Écrit par Lepetitjournal Cologne
Publié le 9 octobre 2025

 

Edouard Louis est un jeune auteur et étudiant en sociologie de 22 ans qui a publié son premier roman l'an dernier. "En finir avec Eddy Bellegueule" est un livre autobiographique où il met en avant la violence qu'il a subi dans sa jeunesse à cause de son homosexualité ainsi que des difficultés pour s'extirper de son milieu ouvrier d'origine qui le rejetait.

Le retentissement de ce livre a conduit à sa traduction en plusieurs langues dont l'allemand. L'auteur était présent à Cologne dans le cadre du festival lit.cologne, mais aussi de sa tournée pour promouvoir son livre, paru en Allemagne au mois de février dernier.

Lepetitjournal.com Cologne : Qu'est ce qui vous a poussé vers la littérature ?

Edouard Louis : Le point de départ a été la lecture de Retour à Reims de Didier Eribon. Notre histoire est la même, celle d'un enfant issu d'un milieu ouvrier qui souffre des déterminismes de sa classe sociale et son cheminement pour la quitter. Je me suis très fortement identifié au personnage, même si au final la raison du "départ" est différente entre son histoire et la mienne. J'ai été bouleversé par cette lecture, et ce pour la première fois. En effet, j'étais réticent par rapport aux livres.  J'ai du me défaire du déterminisme sociologique qui veut que les classes les plus populaires se voient dépossédées de la possibilité de lire des livres et ainsi de produire de la volonté.

• Tâche courte A: Recopiez le passage de l'entretien avec Edouard Louis qui commence par « Edouard Louis est » et se termine par « vers la littérature ? ».
• Tâche courte B: Répétez à l'identique les lignes de données qui vont de celle contenant « Given: Click the Swiftqueue logo » jusqu'à celle contenant « pyautogui.click(x=213, y=256) », ces deux lignes comprises.
Les lignes de données n'ont aucun rapport avec l'entretien.

(Entrées de données extraites)
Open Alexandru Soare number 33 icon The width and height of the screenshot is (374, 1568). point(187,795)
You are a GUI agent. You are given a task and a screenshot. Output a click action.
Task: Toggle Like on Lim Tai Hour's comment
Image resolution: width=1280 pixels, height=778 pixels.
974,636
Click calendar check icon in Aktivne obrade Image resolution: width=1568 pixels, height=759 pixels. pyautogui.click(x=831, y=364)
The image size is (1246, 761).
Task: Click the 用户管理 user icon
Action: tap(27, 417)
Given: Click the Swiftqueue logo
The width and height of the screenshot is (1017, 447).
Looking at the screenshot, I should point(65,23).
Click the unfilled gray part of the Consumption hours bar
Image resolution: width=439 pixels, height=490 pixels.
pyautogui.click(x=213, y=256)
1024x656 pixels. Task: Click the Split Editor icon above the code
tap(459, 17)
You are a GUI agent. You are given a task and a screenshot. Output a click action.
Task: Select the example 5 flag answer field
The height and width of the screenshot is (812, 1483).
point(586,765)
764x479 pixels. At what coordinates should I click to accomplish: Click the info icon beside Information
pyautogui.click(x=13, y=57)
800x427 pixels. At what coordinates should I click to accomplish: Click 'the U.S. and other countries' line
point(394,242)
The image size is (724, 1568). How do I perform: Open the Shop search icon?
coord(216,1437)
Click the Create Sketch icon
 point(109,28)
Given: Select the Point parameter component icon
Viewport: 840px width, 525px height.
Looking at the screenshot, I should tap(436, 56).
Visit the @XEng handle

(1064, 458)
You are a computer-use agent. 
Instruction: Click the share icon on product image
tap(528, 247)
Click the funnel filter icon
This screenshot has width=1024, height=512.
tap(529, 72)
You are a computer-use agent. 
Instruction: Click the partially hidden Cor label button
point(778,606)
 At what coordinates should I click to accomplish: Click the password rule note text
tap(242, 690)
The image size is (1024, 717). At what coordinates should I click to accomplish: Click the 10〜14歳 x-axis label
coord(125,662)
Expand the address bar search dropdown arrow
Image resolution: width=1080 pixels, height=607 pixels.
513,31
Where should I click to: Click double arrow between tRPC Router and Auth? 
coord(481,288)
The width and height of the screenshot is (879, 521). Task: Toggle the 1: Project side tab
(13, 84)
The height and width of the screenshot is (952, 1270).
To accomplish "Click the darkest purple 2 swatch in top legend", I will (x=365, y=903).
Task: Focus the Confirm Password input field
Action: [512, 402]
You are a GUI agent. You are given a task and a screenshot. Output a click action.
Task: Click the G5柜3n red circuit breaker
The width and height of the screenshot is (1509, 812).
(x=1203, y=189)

• Bonne réponse A:
Edouard Louis est un jeune auteur et étudiant en sociologie de 22 ans qui a publié son premier roman l'an dernier. "En finir avec Eddy Bellegueule" est un livre autobiographique où il met en avant la violence qu'il a subi dans sa jeunesse à cause de son homosexualité ainsi que des difficultés pour s'extirper de son milieu ouvrier d'origine qui le rejetait.

Le retentissement de ce livre a conduit à sa traduction en plusieurs langues dont l'allemand. L'auteur était présent à Cologne dans le cadre du festival lit.cologne, mais aussi de sa tournée pour promouvoir son livre, paru en Allemagne au mois de février dernier.

Lepetitjournal.com Cologne : Qu'est ce qui vous a poussé vers la littérature ?

• Bonne réponse B:
Given: Click the Swiftqueue logo
The width and height of the screenshot is (1017, 447).
Looking at the screenshot, I should point(65,23).
Click the unfilled gray part of the Consumption hours bar
Image resolution: width=439 pixels, height=490 pixels.
pyautogui.click(x=213, y=256)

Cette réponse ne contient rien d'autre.